Исай Ильич, когда пребывал в добром расположении духа, рассматривал снимки Жоржа, цокал языком и похваливал:
– Ой, Жора, орлиное крыло растет! Ой, Жора, как бы вы не улетели от меня!
– Ах, Исай Ильич, кому нужны эти орлиные крылья? Да и далеко мне до всяких полетов. – Но был польщен.
Нас всех подстерегает случай. На сей раз – счастливый.
Жорж запомнил это день – 9 мая. У Триумфальных ворот бог весть по какой причуде решил снять толпу в ожидании трамвая. Дважды щелкнул затвором, ловя косой луч солнца, пробивающий насквозь людское скопление и маленьким зайчиком уместившийся на плече господина, ставшего чуть в отдалении от всех. Но в момент съемки – Жорж не успел отреагировать – возникла вторая фигура, испортившая всю композицию. Чуть аппарат не разбил с досады! Только печатая испорченный непрошеной фигурой снимок, увидел: некий тип, довольно изысканно одетый в твидовую пару, вытягивает из кармана того господина, что стал отдельно от толпы, бумажник. В следующем кадре тот же тип опасливо оглядывается – аккурат в сторону камеры. Жорж сделал еще снимок, максимально увеличив лицо застигнутого вора, молодого человека с прямым набриолиненным пробором и пошлыми усиками.
Едва дождавшись утра, Жорж отправился в ближайшую газетную редакцию, испытывая при сем совершенно юношеский трепет, как в те далекие времена, когда таскал по газетам и журналам свои опусы.
Как давно не бывал он в этих темных, сырых коридорах с их бесконечной сутолокой, запахами казеинового клея, чернил, влажной бумаги и типографской краски. И, как встарь, его тоже охватывает суетливое волнение, беспокойство, нетерпение… Вопрос – на бегу, ответ – тоже на бегу:
– Отдел иллюстраций – третья дверь направо.
Оказавшись после мрачного коридора в зале, щедро залитом солнцем из широченного венецианского окна, Фелицианов ослеп на мгновение и не сразу понял, что вопрос: «Вы к кому, товарищ?» – именно к нему и обращен.
– Пока не знаю, в общем-то, все равно… Я вот что принес.
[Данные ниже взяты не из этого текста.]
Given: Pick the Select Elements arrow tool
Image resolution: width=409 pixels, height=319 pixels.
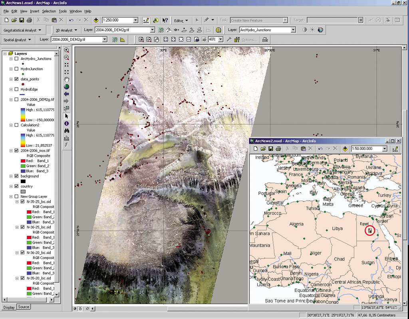Looking at the screenshot, I should (66, 116).
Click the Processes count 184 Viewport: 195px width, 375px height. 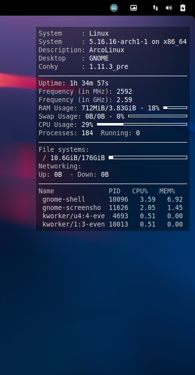pyautogui.click(x=87, y=133)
«Все равно» прилепилось к Фелицианову как редакционная кличка, а фотографии произвели фурор.
– Надо Михал Ефимычу показать.
Жорж осмотреться не успел, повели к Михаилу Ефимовичу.
За дверью, обитою дерматином, Фелицианов ожидал увидеть надутого советского чиновника – важного, облеченного властью и посему блюдущего неприступное достоинство. Виделся полувоенный френч, сияющие ваксой сапоги, заправленные в галифе, а физиономия при сем простецкая. Ничего подобного. Из-за массивного стола выскочил быстрый человечек в клетчатом серо-малиновом свитере под незастегнутым пиджаком с пронзительными глазами из-под кругленьких очков и хитроватой ироничной улыбкой.
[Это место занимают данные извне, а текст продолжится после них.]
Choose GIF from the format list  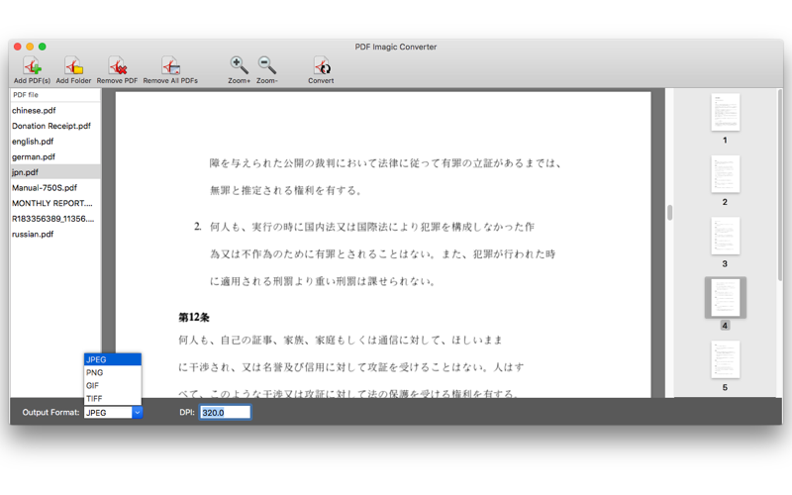point(113,385)
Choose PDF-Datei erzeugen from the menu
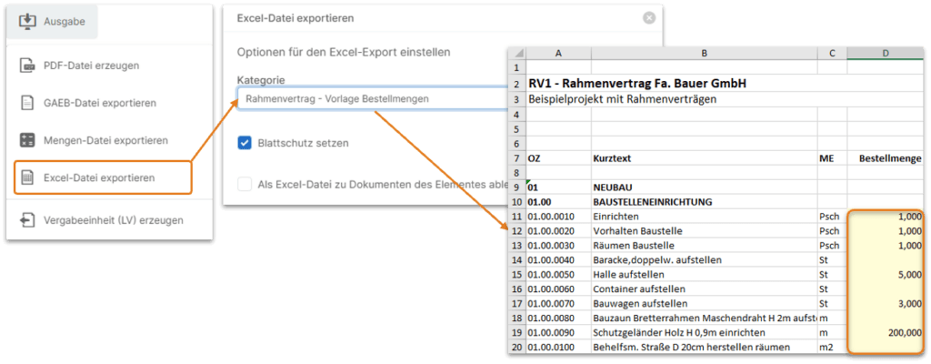Viewport: 931px width, 364px height. click(x=91, y=65)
– Посмотрим, посмотрим, что вы там принесли. – И Жорж вмиг почувствовал неловкость. Ну в самом деле, подумаешь, шедевр фоторепортажа.
Но, увидев, что принесли, человечек загорелся азартом.
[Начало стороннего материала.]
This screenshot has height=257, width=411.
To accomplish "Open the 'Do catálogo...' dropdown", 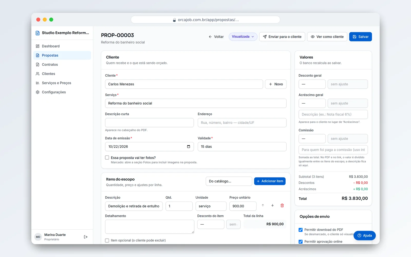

– В номер! Немедленно в номер! Это ж сенсация, такого еще никто не видывал. Вор за работой. Нет, не так – трудовые будни карманного вора.
Достал червонец из ящика стола, протянул Фелицианову:
– Это ваш гонорар. – И к сопровождавшему: – А вы, Николай, поработайте с товарищем. Товарищ – как вас? Да, да, спасибо… Товарищ Фелицианов – перспективный товарищ, и глаз, и хватка – все есть.